- **REQUIRED TASK 1**: In the mailing-list reply about storing cryptographic hashes, reproduce word for word the stretch from "On Mon, Apr" through "should there be?".
- **REQUIRED TASK 2**:
Answer these questions from the mailing-list reply about storing cryptographic hashes:
(a) On what date and at what time was the reply sent?
(b) Which type does the reply recommend instead of `bit(256)`?
(c) What kind of index does the reply say you can use if the value is stored in a TEXT field?

Re: Storing and comparing columns of cryptographic hashes?

From: Greg Sabino Mullane <htamfids(at)gmail(dot)com>
To: Josh Triplett <josh(at)joshtriplett(dot)org>
Cc: pgsql-general(at)lists(dot)postgresql(dot)org
Subject: Re: Storing and comparing columns of cryptographic hashes?
Date: 2024-04-08 14:43:51
Message-ID: CAKAnmmLMa-q3F4K42J=yN15VFHyqs5JNbW=tsYQE=ZmdQGVwzg@mail.gmail.com
Views: Raw Message | Whole Thread | Download mbox | Resend email
Thread:
Lists: pgsql-general

On Mon, Apr 8, 2024 at 10:08 AM Josh Triplett <josh(at)joshtriplett(dot)org> wrote:

> - Is there a way to tell postgresql "this column contains cryptographic
> hashes, so you can do hash joins using any subset of the bits,
> without having to hash them again"? If not, should there be?
>

No, and no. (if I understand your question correctly). You could use a
functional index, I suppose, but seems premature optimization.

> - Is `bit(256)` the right type to use to store 32-byte hash values with no
> additional overhead?
>

No, you would want bytea. I would store the value in a TEXT field, unless
you really worried about space savings. The hexadecimal value will be far
easier to debug and work with, and you can use a simple b-tree index.

- **PROVIDED INFORMATION**:

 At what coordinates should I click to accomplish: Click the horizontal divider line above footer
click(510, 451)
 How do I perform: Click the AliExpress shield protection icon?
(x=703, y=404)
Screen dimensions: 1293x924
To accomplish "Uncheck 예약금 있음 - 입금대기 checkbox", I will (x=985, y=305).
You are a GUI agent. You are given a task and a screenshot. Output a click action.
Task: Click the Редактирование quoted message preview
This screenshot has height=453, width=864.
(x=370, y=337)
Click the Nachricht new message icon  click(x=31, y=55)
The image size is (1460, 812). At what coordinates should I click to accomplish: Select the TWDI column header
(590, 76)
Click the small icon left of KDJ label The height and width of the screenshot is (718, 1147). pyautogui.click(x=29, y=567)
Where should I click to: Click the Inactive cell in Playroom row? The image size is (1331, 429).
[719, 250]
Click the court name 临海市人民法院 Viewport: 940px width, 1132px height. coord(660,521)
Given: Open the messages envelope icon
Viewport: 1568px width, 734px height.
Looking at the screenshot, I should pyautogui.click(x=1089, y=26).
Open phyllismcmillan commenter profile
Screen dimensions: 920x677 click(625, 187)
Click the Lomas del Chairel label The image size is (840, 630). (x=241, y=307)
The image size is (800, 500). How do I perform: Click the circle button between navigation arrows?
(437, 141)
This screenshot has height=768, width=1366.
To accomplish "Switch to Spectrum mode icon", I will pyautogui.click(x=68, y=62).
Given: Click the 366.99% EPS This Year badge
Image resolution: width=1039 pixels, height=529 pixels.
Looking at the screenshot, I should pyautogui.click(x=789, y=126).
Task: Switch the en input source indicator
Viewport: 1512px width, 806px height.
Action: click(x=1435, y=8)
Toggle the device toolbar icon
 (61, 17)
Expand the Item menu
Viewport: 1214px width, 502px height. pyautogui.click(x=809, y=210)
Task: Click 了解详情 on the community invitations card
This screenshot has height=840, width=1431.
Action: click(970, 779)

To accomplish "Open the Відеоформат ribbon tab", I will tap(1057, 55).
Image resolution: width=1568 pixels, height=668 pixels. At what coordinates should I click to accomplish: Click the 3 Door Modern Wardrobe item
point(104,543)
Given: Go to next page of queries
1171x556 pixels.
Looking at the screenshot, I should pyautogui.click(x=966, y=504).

- **CORRECT RESPONSE 1**:
On Mon, Apr 8, 2024 at 10:08 AM Josh Triplett <josh(at)joshtriplett(dot)org> wrote:

> - Is there a way to tell postgresql "this column contains cryptographic
> hashes, so you can do hash joins using any subset of the bits,
> without having to hash them again"? If not, should there be?

- **CORRECT RESPONSE 2**:
(a) 2024-04-08 14:43:51
(b) bytea
(c) A simple b-tree index